Lehman kicks off the brokerage reports Wednesday morning, March 14th and of the three brokerage stocks that we own for clients, Lehman looks the worst technically. If I were to rank our brokerage holdings from the best to worst in terms of how each respective stock looks from a technical analysis perspective, here is how the brokers would fall out:
1.) Goldman Sachs (GS) - in this latest drop from its high of $220 to the high $190's, Goldman never hit its 200-day exponential moving average and is still well above its 50 week moving average around $175. Volume was heavy on the way down but the stock doesn't appear to be under heavy distribution;
2.) Charles Schwab (SCHW) is our preferred discount broker and where we custody our client assets, and also happens to be a stock we like to hold in client accounts, given Schwab's asset-gathering prowess. SCHW is bouncing off its 200-day moving average although again the stock does not appear to be under heavy distribution, and given that it is a discount broker, and thus it doesn't bet its balance sheet on proprietary trading strategies as do the white-shoe firms like Goldman.
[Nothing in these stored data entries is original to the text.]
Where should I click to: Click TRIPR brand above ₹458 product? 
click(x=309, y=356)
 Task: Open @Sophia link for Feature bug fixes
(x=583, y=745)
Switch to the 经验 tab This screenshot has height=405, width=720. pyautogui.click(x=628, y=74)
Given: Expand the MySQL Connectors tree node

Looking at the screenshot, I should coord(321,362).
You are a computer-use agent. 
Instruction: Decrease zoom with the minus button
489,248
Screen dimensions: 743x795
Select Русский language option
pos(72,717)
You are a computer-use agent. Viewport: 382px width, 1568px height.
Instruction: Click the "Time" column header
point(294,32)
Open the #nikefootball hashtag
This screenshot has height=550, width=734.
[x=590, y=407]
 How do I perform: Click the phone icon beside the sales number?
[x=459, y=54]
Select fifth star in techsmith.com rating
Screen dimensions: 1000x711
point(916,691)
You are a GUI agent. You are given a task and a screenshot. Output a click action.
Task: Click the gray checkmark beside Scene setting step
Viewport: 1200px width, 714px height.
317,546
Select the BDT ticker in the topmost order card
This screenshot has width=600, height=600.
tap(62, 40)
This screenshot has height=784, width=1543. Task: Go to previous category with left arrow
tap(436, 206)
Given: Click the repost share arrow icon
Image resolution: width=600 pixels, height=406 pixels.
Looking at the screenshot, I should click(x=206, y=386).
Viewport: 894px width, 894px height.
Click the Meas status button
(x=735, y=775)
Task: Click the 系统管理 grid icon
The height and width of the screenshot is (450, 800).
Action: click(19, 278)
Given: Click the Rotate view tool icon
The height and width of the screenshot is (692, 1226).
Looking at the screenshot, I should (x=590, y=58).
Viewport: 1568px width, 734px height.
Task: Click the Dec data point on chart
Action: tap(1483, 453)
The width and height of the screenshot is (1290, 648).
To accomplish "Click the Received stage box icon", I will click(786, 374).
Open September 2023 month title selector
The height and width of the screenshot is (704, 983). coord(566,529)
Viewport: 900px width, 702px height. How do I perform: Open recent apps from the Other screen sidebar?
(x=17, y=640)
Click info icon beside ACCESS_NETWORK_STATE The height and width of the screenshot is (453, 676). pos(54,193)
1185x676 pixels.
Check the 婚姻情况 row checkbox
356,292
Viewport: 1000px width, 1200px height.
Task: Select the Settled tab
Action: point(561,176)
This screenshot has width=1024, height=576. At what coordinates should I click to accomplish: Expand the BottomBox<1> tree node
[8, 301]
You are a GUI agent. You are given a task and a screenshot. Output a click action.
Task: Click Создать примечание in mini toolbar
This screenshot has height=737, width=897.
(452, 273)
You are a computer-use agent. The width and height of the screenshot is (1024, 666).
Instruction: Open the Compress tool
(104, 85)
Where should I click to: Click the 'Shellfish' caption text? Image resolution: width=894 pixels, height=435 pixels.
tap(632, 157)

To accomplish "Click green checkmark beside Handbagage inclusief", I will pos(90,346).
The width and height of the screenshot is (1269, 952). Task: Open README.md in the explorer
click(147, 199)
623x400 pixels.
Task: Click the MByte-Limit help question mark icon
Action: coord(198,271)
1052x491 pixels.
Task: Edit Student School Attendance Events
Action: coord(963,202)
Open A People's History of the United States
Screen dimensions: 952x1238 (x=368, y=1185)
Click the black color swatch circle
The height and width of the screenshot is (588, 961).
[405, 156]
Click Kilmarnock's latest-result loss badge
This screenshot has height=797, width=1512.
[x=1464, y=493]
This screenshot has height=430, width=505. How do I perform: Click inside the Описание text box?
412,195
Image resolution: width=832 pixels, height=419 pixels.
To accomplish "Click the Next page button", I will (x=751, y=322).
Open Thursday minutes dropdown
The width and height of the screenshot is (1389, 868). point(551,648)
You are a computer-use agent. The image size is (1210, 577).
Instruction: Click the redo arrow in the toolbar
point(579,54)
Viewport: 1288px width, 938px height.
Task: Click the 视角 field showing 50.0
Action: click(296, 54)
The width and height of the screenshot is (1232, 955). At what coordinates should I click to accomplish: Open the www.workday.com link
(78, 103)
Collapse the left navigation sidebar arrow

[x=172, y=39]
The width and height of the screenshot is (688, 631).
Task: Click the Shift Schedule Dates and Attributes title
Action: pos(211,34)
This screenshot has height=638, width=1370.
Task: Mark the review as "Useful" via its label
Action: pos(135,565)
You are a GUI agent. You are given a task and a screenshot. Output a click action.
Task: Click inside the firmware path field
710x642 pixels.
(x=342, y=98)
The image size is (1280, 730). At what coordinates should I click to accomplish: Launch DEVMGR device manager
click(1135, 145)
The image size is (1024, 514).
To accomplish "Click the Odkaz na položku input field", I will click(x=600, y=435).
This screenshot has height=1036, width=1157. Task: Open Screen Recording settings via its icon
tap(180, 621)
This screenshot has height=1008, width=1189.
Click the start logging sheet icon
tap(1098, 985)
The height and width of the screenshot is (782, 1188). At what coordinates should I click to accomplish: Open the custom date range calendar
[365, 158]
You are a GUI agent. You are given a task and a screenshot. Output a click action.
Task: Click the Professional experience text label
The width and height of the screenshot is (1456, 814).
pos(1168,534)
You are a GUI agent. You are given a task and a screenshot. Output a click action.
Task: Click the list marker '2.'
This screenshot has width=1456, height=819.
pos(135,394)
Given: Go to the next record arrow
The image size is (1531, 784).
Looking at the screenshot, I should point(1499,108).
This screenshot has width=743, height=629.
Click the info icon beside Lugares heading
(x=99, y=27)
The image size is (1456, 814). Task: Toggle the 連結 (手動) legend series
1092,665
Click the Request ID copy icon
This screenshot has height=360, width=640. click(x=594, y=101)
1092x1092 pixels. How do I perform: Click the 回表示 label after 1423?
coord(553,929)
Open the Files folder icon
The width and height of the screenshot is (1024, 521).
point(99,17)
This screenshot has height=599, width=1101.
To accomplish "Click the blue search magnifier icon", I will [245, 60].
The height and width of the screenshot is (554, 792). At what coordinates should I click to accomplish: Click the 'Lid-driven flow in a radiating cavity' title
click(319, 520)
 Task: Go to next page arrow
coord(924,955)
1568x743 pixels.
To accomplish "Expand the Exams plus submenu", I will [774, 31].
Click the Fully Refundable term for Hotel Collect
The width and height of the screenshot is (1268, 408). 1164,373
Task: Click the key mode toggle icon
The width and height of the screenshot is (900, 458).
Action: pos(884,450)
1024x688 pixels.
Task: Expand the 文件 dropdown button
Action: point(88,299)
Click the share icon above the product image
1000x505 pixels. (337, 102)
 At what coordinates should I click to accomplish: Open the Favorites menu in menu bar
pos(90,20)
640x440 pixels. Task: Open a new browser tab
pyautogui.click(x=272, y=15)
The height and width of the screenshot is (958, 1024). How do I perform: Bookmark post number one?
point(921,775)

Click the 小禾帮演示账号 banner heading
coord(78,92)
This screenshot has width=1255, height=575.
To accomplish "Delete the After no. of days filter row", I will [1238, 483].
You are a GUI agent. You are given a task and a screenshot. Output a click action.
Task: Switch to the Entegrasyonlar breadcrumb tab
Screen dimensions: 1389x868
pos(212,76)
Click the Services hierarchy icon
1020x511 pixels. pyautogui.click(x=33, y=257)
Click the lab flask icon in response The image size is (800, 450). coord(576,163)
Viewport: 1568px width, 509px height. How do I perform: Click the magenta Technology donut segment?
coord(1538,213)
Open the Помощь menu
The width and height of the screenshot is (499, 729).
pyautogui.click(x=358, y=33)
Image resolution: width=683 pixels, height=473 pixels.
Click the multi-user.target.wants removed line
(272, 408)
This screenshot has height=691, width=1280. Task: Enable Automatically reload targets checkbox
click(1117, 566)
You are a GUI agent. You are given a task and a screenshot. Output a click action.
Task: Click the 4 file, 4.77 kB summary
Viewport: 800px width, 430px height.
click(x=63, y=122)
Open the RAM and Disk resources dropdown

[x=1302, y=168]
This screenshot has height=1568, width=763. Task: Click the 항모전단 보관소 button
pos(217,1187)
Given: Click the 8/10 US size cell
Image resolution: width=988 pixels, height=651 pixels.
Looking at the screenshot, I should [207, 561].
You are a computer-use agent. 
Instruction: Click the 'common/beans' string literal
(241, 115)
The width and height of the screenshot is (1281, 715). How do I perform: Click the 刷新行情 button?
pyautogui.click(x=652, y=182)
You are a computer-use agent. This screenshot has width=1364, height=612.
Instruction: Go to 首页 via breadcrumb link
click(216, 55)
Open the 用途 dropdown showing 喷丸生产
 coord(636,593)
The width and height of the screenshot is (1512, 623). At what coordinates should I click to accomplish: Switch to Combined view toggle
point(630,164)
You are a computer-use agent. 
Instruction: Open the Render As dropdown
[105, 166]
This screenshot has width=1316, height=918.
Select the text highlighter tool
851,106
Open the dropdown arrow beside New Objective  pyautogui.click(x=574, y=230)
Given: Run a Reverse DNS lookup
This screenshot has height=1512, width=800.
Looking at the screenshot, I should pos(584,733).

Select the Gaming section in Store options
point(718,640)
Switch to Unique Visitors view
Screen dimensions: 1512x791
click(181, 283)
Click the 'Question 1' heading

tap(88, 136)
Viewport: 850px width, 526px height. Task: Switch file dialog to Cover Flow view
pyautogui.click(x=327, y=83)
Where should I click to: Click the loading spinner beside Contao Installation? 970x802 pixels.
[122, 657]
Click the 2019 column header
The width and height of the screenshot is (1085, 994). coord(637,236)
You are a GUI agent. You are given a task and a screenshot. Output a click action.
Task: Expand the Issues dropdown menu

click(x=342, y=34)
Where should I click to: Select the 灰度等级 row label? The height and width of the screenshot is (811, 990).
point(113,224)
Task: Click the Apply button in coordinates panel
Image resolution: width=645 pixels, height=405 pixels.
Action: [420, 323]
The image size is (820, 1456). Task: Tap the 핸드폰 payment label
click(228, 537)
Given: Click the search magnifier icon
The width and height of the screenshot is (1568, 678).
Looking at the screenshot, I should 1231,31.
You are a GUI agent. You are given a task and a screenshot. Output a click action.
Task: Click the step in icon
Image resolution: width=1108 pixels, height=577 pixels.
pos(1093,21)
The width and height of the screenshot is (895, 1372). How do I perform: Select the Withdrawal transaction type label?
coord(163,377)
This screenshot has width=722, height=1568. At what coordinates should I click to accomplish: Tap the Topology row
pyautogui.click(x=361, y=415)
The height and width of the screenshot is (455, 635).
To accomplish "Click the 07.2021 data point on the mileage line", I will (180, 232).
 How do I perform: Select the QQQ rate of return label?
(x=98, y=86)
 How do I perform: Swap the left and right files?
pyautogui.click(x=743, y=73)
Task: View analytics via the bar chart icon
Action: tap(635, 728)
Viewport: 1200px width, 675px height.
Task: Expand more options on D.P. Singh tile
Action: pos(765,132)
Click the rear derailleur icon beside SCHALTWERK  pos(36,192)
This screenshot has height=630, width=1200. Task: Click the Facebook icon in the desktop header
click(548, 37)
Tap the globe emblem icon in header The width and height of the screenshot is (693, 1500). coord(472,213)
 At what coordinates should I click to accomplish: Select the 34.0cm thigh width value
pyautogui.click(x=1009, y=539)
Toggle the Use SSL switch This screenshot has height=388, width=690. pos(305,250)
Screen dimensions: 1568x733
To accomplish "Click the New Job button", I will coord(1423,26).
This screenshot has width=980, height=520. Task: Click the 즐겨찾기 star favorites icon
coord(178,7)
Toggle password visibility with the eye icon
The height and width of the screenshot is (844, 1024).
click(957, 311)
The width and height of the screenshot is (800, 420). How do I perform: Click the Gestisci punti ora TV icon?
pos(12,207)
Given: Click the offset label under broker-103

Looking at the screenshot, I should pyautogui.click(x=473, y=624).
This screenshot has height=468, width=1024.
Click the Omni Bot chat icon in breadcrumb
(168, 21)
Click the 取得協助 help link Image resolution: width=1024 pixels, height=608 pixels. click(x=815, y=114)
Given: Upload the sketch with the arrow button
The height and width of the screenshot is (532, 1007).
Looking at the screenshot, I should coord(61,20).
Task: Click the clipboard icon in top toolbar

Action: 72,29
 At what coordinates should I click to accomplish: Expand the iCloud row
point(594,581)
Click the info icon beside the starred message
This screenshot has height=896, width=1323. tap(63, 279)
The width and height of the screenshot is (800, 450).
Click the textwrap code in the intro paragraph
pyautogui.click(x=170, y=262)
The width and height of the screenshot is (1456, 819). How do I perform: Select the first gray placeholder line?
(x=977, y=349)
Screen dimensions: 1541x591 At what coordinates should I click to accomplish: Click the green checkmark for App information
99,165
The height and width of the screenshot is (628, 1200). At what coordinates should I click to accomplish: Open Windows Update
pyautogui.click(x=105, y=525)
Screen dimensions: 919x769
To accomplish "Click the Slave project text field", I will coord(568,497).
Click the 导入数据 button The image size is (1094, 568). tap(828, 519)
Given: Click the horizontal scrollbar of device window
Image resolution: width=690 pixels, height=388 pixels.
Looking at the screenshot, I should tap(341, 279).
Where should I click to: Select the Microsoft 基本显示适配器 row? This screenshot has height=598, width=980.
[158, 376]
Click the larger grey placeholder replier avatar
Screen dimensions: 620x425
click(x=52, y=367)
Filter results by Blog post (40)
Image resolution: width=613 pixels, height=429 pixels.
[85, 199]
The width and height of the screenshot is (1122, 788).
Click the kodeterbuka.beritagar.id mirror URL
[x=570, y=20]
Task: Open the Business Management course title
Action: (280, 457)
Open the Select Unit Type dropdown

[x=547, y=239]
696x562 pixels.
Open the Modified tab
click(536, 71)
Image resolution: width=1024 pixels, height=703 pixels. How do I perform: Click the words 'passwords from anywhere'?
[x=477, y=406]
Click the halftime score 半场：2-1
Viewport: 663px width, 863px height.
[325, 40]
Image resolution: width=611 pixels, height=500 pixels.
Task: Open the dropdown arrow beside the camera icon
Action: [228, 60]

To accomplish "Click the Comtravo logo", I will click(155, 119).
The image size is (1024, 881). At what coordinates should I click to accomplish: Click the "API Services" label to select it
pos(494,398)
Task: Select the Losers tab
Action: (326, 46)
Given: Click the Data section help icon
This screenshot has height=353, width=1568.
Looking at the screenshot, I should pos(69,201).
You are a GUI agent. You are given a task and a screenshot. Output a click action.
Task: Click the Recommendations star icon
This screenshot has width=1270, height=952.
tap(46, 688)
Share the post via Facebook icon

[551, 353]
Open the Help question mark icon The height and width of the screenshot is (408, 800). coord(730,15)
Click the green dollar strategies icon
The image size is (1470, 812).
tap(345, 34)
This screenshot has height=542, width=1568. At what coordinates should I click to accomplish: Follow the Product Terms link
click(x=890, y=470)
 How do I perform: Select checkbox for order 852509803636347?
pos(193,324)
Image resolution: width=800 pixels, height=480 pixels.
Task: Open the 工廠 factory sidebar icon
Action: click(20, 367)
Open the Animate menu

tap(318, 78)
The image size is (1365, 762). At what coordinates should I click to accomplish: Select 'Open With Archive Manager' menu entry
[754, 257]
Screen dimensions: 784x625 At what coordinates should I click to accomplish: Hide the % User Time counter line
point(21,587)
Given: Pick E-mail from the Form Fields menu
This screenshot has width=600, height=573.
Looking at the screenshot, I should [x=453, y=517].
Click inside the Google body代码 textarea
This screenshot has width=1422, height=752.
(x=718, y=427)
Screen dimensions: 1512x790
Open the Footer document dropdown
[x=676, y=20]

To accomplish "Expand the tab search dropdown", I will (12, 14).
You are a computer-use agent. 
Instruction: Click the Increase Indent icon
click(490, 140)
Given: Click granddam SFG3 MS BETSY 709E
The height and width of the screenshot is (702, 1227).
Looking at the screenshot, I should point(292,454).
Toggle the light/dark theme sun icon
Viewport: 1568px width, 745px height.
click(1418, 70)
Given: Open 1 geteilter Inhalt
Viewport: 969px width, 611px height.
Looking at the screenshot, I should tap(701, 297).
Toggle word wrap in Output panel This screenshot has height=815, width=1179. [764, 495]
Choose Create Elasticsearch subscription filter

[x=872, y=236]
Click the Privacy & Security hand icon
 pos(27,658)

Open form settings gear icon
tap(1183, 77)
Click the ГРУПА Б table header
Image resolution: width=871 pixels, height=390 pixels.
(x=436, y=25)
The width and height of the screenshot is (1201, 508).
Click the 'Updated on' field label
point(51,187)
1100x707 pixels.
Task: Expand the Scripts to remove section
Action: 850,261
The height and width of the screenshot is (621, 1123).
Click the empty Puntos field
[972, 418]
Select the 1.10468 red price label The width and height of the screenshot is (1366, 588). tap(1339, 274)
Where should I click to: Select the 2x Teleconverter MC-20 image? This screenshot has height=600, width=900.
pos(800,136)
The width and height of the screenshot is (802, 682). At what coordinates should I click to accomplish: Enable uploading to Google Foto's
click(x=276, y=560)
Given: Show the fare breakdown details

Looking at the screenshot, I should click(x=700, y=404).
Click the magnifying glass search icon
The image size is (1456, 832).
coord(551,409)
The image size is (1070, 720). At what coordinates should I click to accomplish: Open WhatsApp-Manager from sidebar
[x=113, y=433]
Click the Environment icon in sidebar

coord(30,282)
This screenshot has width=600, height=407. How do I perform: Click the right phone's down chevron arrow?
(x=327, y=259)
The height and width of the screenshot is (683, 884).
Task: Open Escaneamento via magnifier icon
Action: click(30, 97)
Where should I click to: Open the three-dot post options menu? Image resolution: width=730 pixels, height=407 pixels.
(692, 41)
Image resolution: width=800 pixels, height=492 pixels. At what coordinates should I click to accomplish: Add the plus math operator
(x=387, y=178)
Lehman, Bear, Morgan and Merrill, revenues and earnings are much less volatile than the major investment banks.
3.) Lehman Brothers - the stock fell on heavy volume beginning February 27th, and saw heavy distribution as it fell below its 200-day moving average, and this after it broke out of a one-year consolidation trading between $75 - $80 per share in January 2007. LEH is currently testing its 50 week moving average near $73 per share.